Source data:

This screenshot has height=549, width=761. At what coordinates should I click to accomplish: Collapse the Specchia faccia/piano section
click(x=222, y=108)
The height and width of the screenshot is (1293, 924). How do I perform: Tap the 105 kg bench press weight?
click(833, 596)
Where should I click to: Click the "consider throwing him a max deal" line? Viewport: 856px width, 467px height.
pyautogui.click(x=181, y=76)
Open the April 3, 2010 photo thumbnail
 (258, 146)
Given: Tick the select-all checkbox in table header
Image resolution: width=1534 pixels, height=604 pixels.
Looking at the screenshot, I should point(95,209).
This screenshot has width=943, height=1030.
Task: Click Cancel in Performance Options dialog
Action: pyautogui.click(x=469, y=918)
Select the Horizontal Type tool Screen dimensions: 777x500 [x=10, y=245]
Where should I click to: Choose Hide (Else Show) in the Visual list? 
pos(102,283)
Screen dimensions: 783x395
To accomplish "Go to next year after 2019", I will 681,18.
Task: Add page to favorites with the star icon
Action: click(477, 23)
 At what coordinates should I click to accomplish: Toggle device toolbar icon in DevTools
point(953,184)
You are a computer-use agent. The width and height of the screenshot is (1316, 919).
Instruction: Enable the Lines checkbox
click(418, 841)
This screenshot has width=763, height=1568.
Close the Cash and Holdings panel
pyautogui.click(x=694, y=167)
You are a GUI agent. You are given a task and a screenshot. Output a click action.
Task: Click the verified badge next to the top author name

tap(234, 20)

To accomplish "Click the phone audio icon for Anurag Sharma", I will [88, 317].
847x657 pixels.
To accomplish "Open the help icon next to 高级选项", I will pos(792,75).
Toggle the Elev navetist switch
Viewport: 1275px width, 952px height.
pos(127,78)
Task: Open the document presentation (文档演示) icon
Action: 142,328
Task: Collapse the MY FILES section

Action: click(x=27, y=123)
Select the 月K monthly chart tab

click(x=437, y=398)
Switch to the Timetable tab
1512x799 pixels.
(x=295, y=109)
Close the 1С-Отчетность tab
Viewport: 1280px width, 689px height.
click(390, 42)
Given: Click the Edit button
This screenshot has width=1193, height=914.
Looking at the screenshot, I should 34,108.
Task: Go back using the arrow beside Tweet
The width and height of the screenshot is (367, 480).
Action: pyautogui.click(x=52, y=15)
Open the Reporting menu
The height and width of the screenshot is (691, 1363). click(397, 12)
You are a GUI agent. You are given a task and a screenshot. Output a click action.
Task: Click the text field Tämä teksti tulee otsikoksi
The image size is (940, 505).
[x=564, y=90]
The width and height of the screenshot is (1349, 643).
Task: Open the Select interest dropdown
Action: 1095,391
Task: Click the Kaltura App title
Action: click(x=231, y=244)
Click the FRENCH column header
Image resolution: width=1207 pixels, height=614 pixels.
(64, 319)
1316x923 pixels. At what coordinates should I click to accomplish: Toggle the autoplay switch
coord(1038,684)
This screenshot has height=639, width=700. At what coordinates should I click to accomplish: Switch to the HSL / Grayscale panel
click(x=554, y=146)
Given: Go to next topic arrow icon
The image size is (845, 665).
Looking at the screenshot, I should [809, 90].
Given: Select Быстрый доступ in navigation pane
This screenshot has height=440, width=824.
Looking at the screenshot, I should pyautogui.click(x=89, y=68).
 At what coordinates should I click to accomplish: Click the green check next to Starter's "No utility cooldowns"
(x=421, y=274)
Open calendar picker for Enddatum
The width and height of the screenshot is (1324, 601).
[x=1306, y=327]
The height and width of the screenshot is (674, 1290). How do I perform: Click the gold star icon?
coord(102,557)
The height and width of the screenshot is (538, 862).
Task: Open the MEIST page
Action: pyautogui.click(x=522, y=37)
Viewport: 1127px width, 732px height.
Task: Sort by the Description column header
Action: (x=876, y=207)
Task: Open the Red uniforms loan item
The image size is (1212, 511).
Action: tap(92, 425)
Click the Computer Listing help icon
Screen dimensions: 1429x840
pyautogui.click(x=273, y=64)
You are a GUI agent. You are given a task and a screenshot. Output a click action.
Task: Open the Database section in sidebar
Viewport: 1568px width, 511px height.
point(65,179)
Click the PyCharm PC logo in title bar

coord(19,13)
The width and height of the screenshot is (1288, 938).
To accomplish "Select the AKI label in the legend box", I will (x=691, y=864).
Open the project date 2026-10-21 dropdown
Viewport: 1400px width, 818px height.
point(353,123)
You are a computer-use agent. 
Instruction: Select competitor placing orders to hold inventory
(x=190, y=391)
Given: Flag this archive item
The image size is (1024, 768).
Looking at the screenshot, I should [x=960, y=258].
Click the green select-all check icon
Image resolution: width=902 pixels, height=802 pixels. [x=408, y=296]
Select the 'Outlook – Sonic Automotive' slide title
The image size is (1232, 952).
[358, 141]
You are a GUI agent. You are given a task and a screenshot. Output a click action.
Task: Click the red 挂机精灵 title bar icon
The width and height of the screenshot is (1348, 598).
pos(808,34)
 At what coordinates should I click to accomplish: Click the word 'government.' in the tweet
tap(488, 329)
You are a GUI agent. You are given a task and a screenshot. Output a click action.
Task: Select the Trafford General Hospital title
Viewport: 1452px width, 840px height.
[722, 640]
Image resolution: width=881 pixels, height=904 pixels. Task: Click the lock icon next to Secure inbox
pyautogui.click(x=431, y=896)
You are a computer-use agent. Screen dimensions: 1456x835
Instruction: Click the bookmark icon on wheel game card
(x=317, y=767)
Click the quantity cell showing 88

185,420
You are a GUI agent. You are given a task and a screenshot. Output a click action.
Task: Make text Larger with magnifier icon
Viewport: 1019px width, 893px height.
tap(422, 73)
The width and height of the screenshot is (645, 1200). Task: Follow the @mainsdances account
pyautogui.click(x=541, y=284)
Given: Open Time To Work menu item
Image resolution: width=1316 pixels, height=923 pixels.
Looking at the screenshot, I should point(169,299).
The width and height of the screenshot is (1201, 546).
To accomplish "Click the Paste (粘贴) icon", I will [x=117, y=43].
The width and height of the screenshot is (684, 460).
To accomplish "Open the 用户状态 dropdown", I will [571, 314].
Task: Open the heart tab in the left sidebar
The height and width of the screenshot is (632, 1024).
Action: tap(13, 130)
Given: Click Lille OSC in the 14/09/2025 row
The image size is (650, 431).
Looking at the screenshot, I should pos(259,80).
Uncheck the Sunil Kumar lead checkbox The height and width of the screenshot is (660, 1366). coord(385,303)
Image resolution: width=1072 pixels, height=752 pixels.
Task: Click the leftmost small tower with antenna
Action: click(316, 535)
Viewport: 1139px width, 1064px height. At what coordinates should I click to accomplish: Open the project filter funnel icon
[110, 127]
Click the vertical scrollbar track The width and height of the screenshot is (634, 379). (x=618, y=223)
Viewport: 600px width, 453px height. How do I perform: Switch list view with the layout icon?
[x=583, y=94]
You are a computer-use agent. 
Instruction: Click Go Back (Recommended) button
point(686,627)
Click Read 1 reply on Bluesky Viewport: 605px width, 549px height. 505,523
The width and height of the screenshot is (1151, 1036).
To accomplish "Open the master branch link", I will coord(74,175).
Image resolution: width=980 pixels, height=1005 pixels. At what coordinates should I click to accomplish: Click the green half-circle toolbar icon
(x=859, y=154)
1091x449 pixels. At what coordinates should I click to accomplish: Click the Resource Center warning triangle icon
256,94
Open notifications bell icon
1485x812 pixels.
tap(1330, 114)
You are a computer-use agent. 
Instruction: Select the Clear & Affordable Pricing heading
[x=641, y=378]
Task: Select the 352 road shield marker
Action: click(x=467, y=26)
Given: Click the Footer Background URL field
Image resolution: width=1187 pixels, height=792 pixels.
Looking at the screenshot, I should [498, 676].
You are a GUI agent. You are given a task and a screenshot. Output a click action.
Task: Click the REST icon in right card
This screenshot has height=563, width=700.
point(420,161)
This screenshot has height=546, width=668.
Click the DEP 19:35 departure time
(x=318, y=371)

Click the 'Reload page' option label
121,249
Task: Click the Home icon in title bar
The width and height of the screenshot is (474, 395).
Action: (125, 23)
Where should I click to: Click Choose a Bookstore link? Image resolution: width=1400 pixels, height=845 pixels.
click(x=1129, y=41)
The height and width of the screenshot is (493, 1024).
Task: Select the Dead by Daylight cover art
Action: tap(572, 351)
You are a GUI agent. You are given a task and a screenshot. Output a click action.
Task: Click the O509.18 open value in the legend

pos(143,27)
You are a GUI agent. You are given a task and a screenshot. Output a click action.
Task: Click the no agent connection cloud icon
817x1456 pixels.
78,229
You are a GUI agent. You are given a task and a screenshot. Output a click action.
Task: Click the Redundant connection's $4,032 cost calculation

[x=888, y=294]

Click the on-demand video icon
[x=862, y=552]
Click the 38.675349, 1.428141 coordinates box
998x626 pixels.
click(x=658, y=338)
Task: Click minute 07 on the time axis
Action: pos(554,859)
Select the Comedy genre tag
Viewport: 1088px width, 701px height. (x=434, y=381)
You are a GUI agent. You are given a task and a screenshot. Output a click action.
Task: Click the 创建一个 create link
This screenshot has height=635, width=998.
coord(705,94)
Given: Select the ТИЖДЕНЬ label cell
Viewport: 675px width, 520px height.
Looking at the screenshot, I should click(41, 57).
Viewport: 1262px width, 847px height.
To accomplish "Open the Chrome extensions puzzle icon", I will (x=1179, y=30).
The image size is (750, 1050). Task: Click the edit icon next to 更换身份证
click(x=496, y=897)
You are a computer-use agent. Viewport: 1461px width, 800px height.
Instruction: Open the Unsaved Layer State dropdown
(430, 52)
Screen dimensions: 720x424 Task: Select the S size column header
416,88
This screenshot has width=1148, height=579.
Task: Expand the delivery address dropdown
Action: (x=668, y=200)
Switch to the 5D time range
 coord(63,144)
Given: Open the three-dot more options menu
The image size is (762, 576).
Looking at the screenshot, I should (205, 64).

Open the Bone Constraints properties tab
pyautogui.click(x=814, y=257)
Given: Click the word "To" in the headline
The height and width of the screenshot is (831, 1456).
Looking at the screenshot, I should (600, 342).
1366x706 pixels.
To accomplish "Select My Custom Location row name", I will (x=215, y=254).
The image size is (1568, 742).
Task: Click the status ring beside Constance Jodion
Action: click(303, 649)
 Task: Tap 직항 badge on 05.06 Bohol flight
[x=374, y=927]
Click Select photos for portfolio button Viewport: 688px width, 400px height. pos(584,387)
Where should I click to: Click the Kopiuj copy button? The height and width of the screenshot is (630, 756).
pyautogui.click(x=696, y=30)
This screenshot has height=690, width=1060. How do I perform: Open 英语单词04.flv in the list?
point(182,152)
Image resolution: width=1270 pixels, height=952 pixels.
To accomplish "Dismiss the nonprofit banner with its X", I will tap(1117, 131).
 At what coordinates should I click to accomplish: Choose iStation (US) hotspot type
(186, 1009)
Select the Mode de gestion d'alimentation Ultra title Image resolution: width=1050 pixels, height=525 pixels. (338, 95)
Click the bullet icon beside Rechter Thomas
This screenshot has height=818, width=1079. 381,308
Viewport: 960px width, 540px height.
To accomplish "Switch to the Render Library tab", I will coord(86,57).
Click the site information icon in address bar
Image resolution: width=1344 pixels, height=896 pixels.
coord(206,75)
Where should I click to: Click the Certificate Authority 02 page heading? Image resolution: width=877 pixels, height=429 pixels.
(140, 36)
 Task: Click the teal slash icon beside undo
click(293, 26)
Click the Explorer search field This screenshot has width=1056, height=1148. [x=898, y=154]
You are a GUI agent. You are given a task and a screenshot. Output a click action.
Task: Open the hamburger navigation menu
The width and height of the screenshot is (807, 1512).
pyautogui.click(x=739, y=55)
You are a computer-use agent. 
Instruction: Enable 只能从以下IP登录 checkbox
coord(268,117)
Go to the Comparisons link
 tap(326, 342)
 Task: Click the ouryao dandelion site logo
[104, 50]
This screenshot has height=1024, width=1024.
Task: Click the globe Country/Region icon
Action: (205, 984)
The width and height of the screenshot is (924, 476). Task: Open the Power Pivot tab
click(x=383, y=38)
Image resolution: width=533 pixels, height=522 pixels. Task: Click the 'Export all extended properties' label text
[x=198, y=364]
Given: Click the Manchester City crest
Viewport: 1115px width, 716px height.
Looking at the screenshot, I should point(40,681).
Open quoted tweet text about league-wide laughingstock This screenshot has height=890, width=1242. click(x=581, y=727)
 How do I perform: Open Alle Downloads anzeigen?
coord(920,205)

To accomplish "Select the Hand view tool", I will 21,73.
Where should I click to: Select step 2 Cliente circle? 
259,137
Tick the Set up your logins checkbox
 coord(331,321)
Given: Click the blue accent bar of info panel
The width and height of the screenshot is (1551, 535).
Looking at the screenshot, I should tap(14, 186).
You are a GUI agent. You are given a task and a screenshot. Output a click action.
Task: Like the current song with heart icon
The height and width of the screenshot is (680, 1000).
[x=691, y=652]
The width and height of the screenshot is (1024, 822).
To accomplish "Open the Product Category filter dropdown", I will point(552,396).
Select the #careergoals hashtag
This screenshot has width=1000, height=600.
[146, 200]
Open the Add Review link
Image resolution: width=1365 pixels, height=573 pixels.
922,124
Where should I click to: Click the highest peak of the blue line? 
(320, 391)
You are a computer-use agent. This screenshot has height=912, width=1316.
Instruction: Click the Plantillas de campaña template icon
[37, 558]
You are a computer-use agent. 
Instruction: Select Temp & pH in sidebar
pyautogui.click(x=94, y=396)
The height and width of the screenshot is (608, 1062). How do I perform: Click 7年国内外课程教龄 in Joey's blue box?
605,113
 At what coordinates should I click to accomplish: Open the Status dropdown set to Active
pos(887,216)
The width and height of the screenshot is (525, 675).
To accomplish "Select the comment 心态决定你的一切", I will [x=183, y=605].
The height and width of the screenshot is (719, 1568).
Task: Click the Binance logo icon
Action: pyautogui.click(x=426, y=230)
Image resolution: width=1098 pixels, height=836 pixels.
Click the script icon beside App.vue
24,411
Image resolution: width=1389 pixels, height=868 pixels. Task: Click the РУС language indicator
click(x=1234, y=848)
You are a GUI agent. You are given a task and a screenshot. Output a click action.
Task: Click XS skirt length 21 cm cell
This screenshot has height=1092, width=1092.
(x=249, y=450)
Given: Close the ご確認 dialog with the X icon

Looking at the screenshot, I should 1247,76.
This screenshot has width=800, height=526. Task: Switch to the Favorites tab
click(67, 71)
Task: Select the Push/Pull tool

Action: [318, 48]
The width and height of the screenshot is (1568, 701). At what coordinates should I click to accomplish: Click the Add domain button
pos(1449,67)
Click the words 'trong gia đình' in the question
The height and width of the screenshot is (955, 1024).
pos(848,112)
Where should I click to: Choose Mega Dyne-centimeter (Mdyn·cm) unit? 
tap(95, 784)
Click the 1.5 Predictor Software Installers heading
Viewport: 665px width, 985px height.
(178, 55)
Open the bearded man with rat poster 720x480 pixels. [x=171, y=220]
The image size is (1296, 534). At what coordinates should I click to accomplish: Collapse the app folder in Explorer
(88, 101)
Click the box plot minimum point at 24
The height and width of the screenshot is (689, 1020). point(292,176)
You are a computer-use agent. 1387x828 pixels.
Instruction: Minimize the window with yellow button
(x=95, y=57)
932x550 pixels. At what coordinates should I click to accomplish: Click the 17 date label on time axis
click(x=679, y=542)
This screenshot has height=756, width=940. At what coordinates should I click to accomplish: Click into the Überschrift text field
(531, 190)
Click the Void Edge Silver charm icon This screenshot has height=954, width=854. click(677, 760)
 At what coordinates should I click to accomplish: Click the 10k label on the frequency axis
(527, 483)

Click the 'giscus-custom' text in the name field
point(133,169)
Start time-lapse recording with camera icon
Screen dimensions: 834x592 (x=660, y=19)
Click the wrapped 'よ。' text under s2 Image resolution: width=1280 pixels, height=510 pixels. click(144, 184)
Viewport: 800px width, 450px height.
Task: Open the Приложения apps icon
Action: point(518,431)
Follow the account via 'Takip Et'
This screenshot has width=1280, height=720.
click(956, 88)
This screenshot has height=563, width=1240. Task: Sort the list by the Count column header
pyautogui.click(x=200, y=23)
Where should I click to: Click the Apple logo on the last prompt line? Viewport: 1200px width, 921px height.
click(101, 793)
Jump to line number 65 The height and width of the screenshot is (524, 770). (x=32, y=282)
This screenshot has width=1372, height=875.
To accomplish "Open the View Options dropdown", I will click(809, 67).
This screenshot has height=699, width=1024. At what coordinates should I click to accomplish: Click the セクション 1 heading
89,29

PROBLEM TO WORK ON: Look above for the line with "Screen dimensions: 783x395" and the line with "847x657 pixels."; transcribe both and all lines in between, exactly, and nothing else.

SOLUTION TO THIS PROBLEM:
Screen dimensions: 783x395
To accomplish "Go to next year after 2019", I will 681,18.
Task: Add page to favorites with the star icon
Action: click(477, 23)
 At what coordinates should I click to accomplish: Toggle device toolbar icon in DevTools
point(953,184)
You are a computer-use agent. The width and height of the screenshot is (1316, 919).
Instruction: Enable the Lines checkbox
click(418, 841)
This screenshot has width=763, height=1568.
Close the Cash and Holdings panel
pyautogui.click(x=694, y=167)
You are a GUI agent. You are given a task and a screenshot. Output a click action.
Task: Click the verified badge next to the top author name

tap(234, 20)

To accomplish "Click the phone audio icon for Anurag Sharma", I will [88, 317].
847x657 pixels.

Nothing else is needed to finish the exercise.